Every pregnancy is different. Or so I’ve been told. My first two were very similar: sick, tired, crabby and torturous. This one… pretty much the opposite.
When my daughter turned two, my son turned four and life became more enjoyable. It was like a sigh of relief after two years of chaos and managing sibling jealousy issues, potty training, nursing, sleep challenges for my oldest… but when she turned two it all seemed to get better. And I went from never wanting another baby, to needing one more.
After almost a year of convincing my husband how awesome it would be, we were almost there. Then we suffered loss after loss after challenge for a year and a half or so. It was one thing after the other and the dream of a tiny sweet baby, one more completing person for our family, was slipping away… lost in the darkness of constant rain. I didn’t know that we would ever get to where we are now… pregnant with baby #3.
Pregnancy number three has been a blessing. It’s almost as if this is where and when we are supposed to be, even if we had wanted to be here sooner.

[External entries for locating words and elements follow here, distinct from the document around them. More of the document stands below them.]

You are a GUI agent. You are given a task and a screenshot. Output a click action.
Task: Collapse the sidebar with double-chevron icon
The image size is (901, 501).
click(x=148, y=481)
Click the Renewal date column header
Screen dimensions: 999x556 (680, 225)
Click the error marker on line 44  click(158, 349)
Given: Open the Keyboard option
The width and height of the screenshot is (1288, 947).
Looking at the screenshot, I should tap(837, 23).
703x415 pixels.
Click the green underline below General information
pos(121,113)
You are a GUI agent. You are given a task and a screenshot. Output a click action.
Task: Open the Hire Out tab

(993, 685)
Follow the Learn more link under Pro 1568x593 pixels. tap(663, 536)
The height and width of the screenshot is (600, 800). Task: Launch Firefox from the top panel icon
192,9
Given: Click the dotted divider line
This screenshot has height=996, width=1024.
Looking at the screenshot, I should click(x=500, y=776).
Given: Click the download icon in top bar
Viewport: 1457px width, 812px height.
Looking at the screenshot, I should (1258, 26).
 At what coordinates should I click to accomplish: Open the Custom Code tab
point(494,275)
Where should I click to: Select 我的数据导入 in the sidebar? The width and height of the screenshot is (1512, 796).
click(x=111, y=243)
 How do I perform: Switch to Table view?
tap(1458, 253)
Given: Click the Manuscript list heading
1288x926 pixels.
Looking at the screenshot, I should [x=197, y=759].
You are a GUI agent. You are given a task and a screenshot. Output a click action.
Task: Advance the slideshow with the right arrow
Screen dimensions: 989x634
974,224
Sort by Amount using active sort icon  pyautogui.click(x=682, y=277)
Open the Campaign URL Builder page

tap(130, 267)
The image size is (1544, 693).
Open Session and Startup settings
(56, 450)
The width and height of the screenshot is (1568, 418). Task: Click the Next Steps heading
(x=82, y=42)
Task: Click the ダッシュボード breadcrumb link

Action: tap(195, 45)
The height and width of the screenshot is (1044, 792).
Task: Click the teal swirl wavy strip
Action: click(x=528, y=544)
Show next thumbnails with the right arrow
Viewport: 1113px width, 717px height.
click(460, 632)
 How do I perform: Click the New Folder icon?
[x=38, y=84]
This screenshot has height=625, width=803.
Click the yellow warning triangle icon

I have never felt so amazing while making a small person. Time is flying by with a six year old and four year old to play with. Having kids old enough to know what a baby is and be enthusiastic and so loving is a huge difference from having a 18 month old and wondering how they will feel with a new baby to take away the attention.
I feel like our path is a blessed one- which is weird to say considering all the loss and hard times we have had recently. There were times I didn’t want to go through the motions of a normal life when it felt like anything but. There were days where it was exhausting to try to smile until I felt like smiling or pretend to be excited about events… when really I’d prefer to just stay in bed all day hiding from the next bad thing that was coming. But we made it through that rough patch. I know rough times will always be around, but this feels like a lull in the storm.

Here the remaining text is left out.